- [RECORD LIST]:
┄┄┄┄┄┄
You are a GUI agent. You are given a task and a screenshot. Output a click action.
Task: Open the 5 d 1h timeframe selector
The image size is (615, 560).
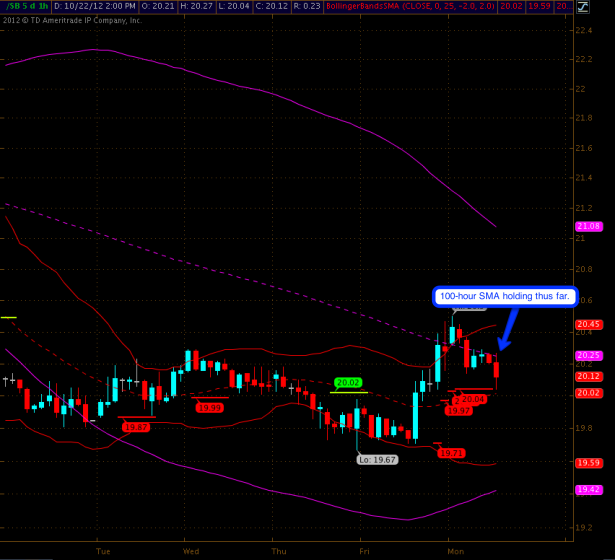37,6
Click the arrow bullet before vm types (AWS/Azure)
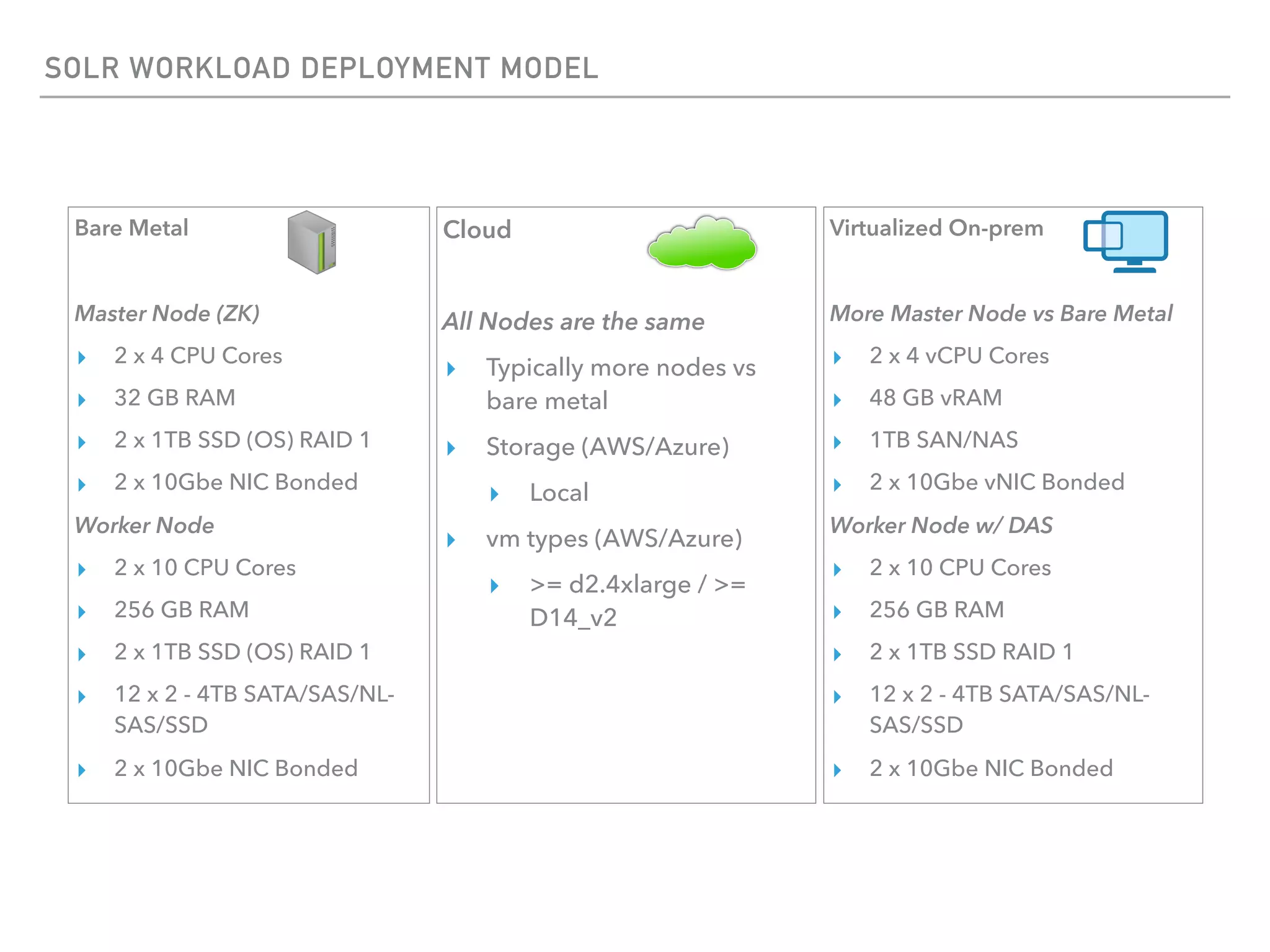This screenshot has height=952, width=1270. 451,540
┄┄┄┄┄┄
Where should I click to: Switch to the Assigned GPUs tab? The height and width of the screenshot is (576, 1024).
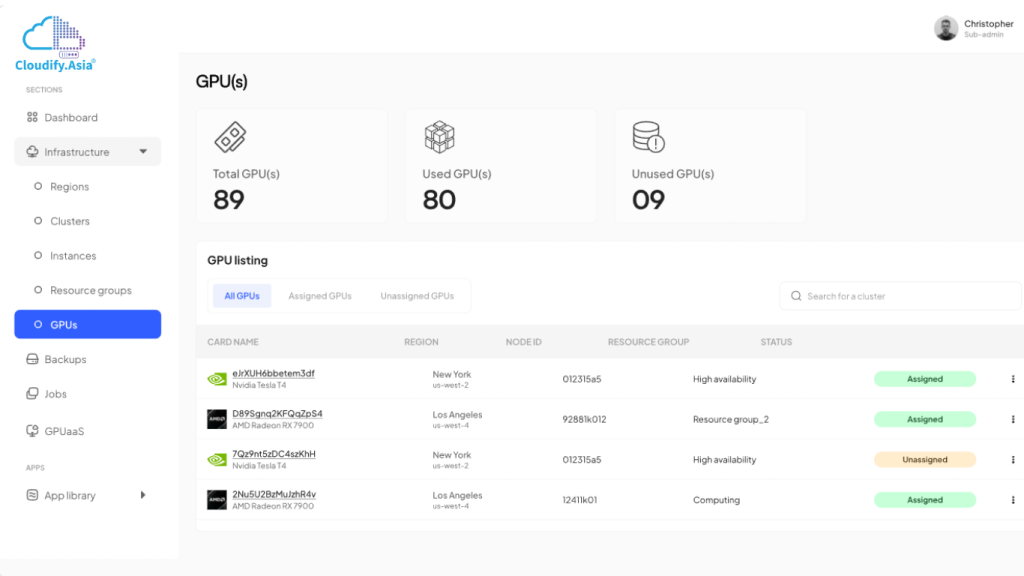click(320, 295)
┄┄┄┄┄┄
- [AIM]:
Render the data as a JSON list of strings, one per line, starting with the line that contains "Click the arrow" and continuing through the line that contains "This screenshot has", with blank lines omitted. Leave the pictures out of the answer.

- [EXERCISE OUTPUT]:
[
  "Click the arrow bullet before vm types (AWS/Azure)",
  "This screenshot has height=952, width=1270. 451,540"
]